= Tekstfragment =
Inhoud
Ruimtelijke bouwregels omgevingsplan
De ruimtelijke bouwregels én de gebruiksregels samen regelen de ruimtelijke inpassing van een kinderdagverblijf op een locatie. De ruimtelijke bouwregels regelen onder andere bouwhoogte, oppervlakte en eventueel de indeling van het kinderdagverblijf. Deze staan in het tijdelijk én nieuwe deel van het omgevingsplan.
Tijdelijk deel omgevingsplan
Het tijdelijk deel omgevingsplan Klik hier voor uitleg over dit begrip (opent in popup) bestaat uit de ruimtelijke regels (onder andere bestemmingsplannen en beheersverordeningen) en de bruidsschat Klik hier voor uitleg over dit begrip (opent in popup). In beide delen staan ruimtelijke bouwregels.
Ruimtelijke regels
Is een kinderdagverblijf voor inwerkingtreding van de Omgevingswet op een locatie toegelaten, dan staan de ruimtelijke bouwregels eerst in de ruimtelijke regels van het tijdelijk deel van het omgevingsplan.

= Gegevens voor opdracht =
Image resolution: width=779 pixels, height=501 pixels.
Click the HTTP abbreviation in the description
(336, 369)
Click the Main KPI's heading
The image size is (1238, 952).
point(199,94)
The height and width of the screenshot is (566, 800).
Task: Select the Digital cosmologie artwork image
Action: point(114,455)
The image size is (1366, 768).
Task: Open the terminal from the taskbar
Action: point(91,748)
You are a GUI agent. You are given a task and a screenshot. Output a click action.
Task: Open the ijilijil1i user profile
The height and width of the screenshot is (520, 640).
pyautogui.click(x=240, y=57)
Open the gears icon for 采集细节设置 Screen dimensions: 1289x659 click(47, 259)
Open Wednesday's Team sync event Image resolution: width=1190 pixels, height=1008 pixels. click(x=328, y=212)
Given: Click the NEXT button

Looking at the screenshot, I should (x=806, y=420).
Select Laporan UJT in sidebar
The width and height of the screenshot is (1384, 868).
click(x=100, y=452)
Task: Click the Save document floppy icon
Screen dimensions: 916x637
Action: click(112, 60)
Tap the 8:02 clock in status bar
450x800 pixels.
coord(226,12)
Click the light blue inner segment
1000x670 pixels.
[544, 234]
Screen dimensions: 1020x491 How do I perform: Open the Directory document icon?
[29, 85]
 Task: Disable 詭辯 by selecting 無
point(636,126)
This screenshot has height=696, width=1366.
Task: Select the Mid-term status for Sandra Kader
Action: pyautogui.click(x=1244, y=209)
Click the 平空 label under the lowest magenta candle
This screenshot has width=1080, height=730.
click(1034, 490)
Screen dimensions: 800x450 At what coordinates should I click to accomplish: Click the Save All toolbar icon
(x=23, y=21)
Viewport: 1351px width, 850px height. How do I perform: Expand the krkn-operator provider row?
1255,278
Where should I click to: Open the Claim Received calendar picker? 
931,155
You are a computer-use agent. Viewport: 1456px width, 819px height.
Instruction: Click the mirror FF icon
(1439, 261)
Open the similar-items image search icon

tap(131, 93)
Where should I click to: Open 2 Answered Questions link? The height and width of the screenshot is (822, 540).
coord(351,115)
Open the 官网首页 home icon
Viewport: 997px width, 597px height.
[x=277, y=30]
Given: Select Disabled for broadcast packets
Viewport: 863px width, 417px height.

= Opdrachten =
1. Selecteer uit de items elke regel waarin de tekenreeks "resolution" voorkomt, waarbij het verschil tussen hoofdletters en kleine letters telt.
2. Zet het tekstfragment over ruimtelijke bouwregels voort na de laatste zin.
Het tekstfragment over ruimtelijke bouwregels en de items staan los van elkaar.

= Antwoorden =
1.
Image resolution: width=779 pixels, height=501 pixels.
Open Wednesday's Team sync event Image resolution: width=1190 pixels, height=1008 pixels. click(x=328, y=212)

2.
Bruidsschat: van rechtswege toegelaten bouwactiviteiten
In de bruidsschat omgevingsplan staat een aantal (bouw)activiteiten die van rechtswege in overeenstemming zijn met het omgevingsplan (paragraaf 22.2.7.3). Bouwplannen die vallen binnen deze bouwactiviteiten, mogen dus worden uitgevoerd, ook al zijn ze in strijd met de ruimtelijke regels in het tijdelijk deel van het omgevingsplan. Het gaat om het onder voorwaarden plaatsen van een schutting, een schuurtje of een uitbreiding van het gebouw.
Voldoet een bouwplan aan de voorwaarden van paragraaf 22.2.7.3 dan is er ook geen vergunningplicht voor de omgevingsplanactiviteit bouwwerken.
Meer informatie vindt u op de pagina Activiteiten van rechtswege in overeenstemming met het omgevingsplan.
Bruidsschat: omgevingsplanactiviteit bouwwerken
In artikel 22.26 bruidsschat van het tijdelijk deel omgevingsplan staat een vergunningplicht om vooraf het concrete bouwplan te toetsen aan de regels in het omgevingsplan. Hieronder valt het (ver)bouwen van een kinderdagverblijf.
Er zijn 2 uitzonderingen op deze vergunningplicht:
- de (ver)bouwactiviteiten die in het Bbl zijn aangewezen als vergunningvrij voor de omgevingsplanactiviteit (zie hieronder)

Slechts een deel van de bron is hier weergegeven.